§ The problem:
Go through the entries below and print each one exactly.

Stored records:
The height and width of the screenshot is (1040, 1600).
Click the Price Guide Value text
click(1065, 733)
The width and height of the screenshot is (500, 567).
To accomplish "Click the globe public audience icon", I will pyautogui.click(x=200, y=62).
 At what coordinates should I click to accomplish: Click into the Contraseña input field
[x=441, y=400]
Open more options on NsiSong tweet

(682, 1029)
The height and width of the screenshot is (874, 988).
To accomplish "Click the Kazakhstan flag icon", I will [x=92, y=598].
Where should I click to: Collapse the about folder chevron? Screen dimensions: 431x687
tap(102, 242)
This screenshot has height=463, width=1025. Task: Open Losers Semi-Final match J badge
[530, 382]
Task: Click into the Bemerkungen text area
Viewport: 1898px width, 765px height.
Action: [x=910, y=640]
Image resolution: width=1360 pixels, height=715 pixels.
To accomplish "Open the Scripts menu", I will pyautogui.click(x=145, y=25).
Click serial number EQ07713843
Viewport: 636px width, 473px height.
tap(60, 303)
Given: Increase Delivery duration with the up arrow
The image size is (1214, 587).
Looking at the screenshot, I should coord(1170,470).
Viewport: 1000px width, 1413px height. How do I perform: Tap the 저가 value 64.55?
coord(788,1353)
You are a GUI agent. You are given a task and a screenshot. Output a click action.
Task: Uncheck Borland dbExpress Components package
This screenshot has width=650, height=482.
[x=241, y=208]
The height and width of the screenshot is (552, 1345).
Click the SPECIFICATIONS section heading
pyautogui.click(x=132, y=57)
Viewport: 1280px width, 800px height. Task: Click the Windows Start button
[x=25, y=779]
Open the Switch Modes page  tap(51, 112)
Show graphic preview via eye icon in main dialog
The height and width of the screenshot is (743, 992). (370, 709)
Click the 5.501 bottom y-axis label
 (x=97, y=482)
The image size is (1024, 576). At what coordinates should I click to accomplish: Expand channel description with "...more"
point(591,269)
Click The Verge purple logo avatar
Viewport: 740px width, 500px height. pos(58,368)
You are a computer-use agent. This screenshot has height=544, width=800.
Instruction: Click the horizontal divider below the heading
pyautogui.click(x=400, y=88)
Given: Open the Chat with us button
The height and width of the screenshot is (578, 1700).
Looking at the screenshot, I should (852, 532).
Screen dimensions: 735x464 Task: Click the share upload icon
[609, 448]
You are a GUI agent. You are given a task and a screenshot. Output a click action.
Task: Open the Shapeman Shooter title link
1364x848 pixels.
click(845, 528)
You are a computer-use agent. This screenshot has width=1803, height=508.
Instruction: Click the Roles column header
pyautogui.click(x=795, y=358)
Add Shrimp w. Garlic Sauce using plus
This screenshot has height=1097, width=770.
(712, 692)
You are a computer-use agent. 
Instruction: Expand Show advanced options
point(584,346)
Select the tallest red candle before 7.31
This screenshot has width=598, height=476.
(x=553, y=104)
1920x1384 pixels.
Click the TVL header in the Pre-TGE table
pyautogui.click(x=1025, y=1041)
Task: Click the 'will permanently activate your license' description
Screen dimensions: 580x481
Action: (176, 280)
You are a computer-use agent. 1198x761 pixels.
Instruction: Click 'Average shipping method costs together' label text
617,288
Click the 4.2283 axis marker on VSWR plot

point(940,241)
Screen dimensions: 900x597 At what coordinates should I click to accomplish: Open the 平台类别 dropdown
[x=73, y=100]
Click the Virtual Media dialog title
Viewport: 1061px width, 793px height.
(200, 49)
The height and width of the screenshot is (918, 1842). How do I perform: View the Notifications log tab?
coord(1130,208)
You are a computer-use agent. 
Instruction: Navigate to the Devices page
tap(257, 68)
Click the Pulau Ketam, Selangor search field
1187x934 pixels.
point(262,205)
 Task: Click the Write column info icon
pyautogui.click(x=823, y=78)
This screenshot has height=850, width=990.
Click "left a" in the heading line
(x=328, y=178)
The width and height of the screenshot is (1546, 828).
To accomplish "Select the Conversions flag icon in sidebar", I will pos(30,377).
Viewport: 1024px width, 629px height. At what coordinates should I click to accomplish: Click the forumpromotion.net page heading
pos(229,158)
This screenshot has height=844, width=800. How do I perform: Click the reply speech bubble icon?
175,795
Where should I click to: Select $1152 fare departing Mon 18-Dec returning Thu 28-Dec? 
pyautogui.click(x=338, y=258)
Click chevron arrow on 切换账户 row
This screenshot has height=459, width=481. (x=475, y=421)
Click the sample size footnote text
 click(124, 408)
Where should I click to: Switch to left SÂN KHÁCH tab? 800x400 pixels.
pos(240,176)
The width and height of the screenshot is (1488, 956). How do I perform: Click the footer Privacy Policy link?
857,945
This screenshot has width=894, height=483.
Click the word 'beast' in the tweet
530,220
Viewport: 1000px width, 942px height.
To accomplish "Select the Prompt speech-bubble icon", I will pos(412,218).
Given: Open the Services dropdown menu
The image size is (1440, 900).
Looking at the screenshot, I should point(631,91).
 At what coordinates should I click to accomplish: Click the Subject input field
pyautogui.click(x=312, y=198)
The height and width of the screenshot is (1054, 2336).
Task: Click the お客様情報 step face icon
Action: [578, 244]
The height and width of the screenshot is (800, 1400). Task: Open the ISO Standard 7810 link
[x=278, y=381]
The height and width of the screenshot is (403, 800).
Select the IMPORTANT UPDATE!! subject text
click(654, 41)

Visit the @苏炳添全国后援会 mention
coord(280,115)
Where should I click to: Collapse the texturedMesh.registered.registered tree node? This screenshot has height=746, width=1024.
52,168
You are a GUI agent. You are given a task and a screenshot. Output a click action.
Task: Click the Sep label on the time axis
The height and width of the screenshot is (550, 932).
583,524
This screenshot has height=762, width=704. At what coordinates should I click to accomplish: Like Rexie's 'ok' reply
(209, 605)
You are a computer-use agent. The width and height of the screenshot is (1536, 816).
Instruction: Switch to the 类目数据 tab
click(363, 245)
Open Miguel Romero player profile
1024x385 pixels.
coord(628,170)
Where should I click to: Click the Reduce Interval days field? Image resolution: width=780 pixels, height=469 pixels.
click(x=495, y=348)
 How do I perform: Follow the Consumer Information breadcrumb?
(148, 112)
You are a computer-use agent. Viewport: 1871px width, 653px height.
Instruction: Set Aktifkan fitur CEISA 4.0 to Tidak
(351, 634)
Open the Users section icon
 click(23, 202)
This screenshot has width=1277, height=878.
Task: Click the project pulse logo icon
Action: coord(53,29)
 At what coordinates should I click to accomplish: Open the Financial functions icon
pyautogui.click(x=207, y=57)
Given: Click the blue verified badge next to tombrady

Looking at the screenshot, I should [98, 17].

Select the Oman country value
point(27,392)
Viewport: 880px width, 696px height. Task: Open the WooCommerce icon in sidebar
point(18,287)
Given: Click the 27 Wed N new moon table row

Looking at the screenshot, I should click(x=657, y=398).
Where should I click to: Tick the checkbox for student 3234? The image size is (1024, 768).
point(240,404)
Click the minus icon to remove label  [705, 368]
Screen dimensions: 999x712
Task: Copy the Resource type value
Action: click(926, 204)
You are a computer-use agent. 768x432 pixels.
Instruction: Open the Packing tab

§ Output for this exercise:
The height and width of the screenshot is (1040, 1600).
Click the Price Guide Value text
click(1065, 733)
The width and height of the screenshot is (500, 567).
To accomplish "Click the globe public audience icon", I will pyautogui.click(x=200, y=62).
 At what coordinates should I click to accomplish: Click into the Contraseña input field
[x=441, y=400]
Open more options on NsiSong tweet

(682, 1029)
The height and width of the screenshot is (874, 988).
To accomplish "Click the Kazakhstan flag icon", I will [x=92, y=598].
Where should I click to: Collapse the about folder chevron? Screen dimensions: 431x687
tap(102, 242)
This screenshot has height=463, width=1025. Task: Open Losers Semi-Final match J badge
[530, 382]
Task: Click into the Bemerkungen text area
Viewport: 1898px width, 765px height.
Action: [x=910, y=640]
Image resolution: width=1360 pixels, height=715 pixels.
To accomplish "Open the Scripts menu", I will pyautogui.click(x=145, y=25).
Click serial number EQ07713843
Viewport: 636px width, 473px height.
tap(60, 303)
Given: Increase Delivery duration with the up arrow
The image size is (1214, 587).
Looking at the screenshot, I should coord(1170,470).
Viewport: 1000px width, 1413px height. How do I perform: Tap the 저가 value 64.55?
coord(788,1353)
You are a GUI agent. You are given a task and a screenshot. Output a click action.
Task: Uncheck Borland dbExpress Components package
This screenshot has width=650, height=482.
[x=241, y=208]
The height and width of the screenshot is (552, 1345).
Click the SPECIFICATIONS section heading
pyautogui.click(x=132, y=57)
Viewport: 1280px width, 800px height. Task: Click the Windows Start button
[x=25, y=779]
Open the Switch Modes page  tap(51, 112)
Show graphic preview via eye icon in main dialog
The height and width of the screenshot is (743, 992). (370, 709)
Click the 5.501 bottom y-axis label
 (x=97, y=482)
The image size is (1024, 576). At what coordinates should I click to accomplish: Expand channel description with "...more"
point(591,269)
Click The Verge purple logo avatar
Viewport: 740px width, 500px height. pos(58,368)
You are a computer-use agent. This screenshot has height=544, width=800.
Instruction: Click the horizontal divider below the heading
pyautogui.click(x=400, y=88)
Given: Open the Chat with us button
The height and width of the screenshot is (578, 1700).
Looking at the screenshot, I should (852, 532).
Screen dimensions: 735x464 Task: Click the share upload icon
[609, 448]
You are a GUI agent. You are given a task and a screenshot. Output a click action.
Task: Open the Shapeman Shooter title link
1364x848 pixels.
click(845, 528)
You are a computer-use agent. This screenshot has width=1803, height=508.
Instruction: Click the Roles column header
pyautogui.click(x=795, y=358)
Add Shrimp w. Garlic Sauce using plus
This screenshot has height=1097, width=770.
(712, 692)
You are a computer-use agent. 
Instruction: Expand Show advanced options
point(584,346)
Select the tallest red candle before 7.31
This screenshot has width=598, height=476.
(x=553, y=104)
1920x1384 pixels.
Click the TVL header in the Pre-TGE table
pyautogui.click(x=1025, y=1041)
Task: Click the 'will permanently activate your license' description
Screen dimensions: 580x481
Action: (176, 280)
You are a computer-use agent. 1198x761 pixels.
Instruction: Click 'Average shipping method costs together' label text
617,288
Click the 4.2283 axis marker on VSWR plot

point(940,241)
Screen dimensions: 900x597 At what coordinates should I click to accomplish: Open the 平台类别 dropdown
[x=73, y=100]
Click the Virtual Media dialog title
Viewport: 1061px width, 793px height.
(200, 49)
The height and width of the screenshot is (918, 1842). How do I perform: View the Notifications log tab?
coord(1130,208)
You are a computer-use agent. 
Instruction: Navigate to the Devices page
tap(257, 68)
Click the Pulau Ketam, Selangor search field
1187x934 pixels.
point(262,205)
 Task: Click the Write column info icon
pyautogui.click(x=823, y=78)
This screenshot has height=850, width=990.
Click "left a" in the heading line
(x=328, y=178)
The width and height of the screenshot is (1546, 828).
To accomplish "Select the Conversions flag icon in sidebar", I will pos(30,377).
Viewport: 1024px width, 629px height. At what coordinates should I click to accomplish: Click the forumpromotion.net page heading
pos(229,158)
This screenshot has height=844, width=800. How do I perform: Click the reply speech bubble icon?
175,795
Where should I click to: Select $1152 fare departing Mon 18-Dec returning Thu 28-Dec? 
pyautogui.click(x=338, y=258)
Click chevron arrow on 切换账户 row
This screenshot has height=459, width=481. (x=475, y=421)
Click the sample size footnote text
 click(124, 408)
Where should I click to: Switch to left SÂN KHÁCH tab? 800x400 pixels.
pos(240,176)
The width and height of the screenshot is (1488, 956). How do I perform: Click the footer Privacy Policy link?
857,945
This screenshot has width=894, height=483.
Click the word 'beast' in the tweet
530,220
Viewport: 1000px width, 942px height.
To accomplish "Select the Prompt speech-bubble icon", I will pos(412,218).
Given: Open the Services dropdown menu
The image size is (1440, 900).
Looking at the screenshot, I should point(631,91).
 At what coordinates should I click to accomplish: Click the Subject input field
pyautogui.click(x=312, y=198)
The height and width of the screenshot is (1054, 2336).
Task: Click the お客様情報 step face icon
Action: [578, 244]
The height and width of the screenshot is (800, 1400). Task: Open the ISO Standard 7810 link
[x=278, y=381]
The height and width of the screenshot is (403, 800).
Select the IMPORTANT UPDATE!! subject text
click(654, 41)

Visit the @苏炳添全国后援会 mention
coord(280,115)
Where should I click to: Collapse the texturedMesh.registered.registered tree node? This screenshot has height=746, width=1024.
52,168
You are a GUI agent. You are given a task and a screenshot. Output a click action.
Task: Click the Sep label on the time axis
The height and width of the screenshot is (550, 932).
583,524
This screenshot has height=762, width=704. At what coordinates should I click to accomplish: Like Rexie's 'ok' reply
(209, 605)
You are a computer-use agent. The width and height of the screenshot is (1536, 816).
Instruction: Switch to the 类目数据 tab
click(363, 245)
Open Miguel Romero player profile
1024x385 pixels.
coord(628,170)
Where should I click to: Click the Reduce Interval days field? Image resolution: width=780 pixels, height=469 pixels.
click(x=495, y=348)
 How do I perform: Follow the Consumer Information breadcrumb?
(148, 112)
You are a computer-use agent. Viewport: 1871px width, 653px height.
Instruction: Set Aktifkan fitur CEISA 4.0 to Tidak
(351, 634)
Open the Users section icon
 click(23, 202)
This screenshot has width=1277, height=878.
Task: Click the project pulse logo icon
Action: coord(53,29)
 At what coordinates should I click to accomplish: Open the Financial functions icon
pyautogui.click(x=207, y=57)
Given: Click the blue verified badge next to tombrady

Looking at the screenshot, I should [98, 17].

Select the Oman country value
point(27,392)
Viewport: 880px width, 696px height. Task: Open the WooCommerce icon in sidebar
point(18,287)
Given: Click the 27 Wed N new moon table row

Looking at the screenshot, I should click(x=657, y=398).
Where should I click to: Tick the checkbox for student 3234? The image size is (1024, 768).
point(240,404)
Click the minus icon to remove label  [705, 368]
Screen dimensions: 999x712
Task: Copy the Resource type value
Action: click(926, 204)
You are a computer-use agent. 768x432 pixels.
Instruction: Open the Packing tab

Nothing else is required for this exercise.